> TASK PROMPT: Count the lines in the material below that contain the string "Expand", treating uppercase and lowercase as different. Reply with the number only.

(Entries on finding words and elements)
________________________________________

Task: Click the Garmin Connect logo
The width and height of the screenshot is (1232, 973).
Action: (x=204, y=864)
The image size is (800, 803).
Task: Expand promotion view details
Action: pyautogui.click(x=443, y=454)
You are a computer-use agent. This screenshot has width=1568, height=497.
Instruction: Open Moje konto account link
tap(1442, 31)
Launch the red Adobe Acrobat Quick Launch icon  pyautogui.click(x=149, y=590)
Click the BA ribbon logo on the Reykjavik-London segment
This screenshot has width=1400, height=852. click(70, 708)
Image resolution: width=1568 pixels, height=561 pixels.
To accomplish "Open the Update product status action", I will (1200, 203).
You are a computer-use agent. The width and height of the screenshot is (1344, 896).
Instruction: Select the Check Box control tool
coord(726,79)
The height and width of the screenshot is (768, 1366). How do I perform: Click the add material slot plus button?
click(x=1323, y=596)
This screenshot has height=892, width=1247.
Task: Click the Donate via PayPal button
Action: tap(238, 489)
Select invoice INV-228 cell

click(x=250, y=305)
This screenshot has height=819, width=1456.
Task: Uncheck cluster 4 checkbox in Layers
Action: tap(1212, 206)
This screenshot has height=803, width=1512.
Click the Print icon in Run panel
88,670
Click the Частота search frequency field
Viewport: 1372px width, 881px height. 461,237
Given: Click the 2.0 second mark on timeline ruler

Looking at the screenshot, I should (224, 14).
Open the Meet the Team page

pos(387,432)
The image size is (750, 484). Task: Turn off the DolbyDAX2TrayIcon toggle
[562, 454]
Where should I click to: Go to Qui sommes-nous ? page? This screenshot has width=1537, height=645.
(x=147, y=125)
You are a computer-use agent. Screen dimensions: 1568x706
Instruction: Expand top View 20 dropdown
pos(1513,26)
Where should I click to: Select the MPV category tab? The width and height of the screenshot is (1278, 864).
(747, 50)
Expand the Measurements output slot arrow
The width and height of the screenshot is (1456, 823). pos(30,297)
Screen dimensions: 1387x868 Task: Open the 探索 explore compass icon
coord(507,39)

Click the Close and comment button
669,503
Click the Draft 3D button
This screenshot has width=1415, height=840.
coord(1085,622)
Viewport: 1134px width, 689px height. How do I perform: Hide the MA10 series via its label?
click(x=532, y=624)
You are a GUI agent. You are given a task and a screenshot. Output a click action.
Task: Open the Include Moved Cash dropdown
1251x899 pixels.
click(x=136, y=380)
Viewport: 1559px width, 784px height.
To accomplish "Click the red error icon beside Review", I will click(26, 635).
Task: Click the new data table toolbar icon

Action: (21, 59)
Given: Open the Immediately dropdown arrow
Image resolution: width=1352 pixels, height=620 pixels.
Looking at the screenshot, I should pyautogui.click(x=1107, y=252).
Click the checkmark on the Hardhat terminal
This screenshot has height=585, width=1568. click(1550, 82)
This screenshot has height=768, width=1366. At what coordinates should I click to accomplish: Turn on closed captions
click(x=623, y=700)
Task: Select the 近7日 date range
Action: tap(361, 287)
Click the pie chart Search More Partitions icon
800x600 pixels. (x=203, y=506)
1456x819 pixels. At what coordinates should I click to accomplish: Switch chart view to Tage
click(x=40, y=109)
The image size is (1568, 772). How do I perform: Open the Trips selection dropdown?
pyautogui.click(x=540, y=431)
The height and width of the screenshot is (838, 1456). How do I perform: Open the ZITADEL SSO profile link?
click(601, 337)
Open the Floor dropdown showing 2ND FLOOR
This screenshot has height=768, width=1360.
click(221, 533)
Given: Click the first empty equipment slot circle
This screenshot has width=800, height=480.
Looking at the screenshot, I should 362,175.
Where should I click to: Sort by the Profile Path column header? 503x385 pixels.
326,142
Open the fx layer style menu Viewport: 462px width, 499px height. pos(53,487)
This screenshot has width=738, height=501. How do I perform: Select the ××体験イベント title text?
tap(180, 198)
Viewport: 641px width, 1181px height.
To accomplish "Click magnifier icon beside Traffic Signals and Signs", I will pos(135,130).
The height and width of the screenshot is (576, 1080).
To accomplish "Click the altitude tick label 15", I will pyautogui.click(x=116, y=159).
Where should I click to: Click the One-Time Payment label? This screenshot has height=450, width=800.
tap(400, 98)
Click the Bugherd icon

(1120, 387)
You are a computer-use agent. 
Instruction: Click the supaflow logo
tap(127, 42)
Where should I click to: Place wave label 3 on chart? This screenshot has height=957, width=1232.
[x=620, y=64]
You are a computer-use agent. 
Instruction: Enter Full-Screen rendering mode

________________________________________

> WRITTEN SOLUTION: 3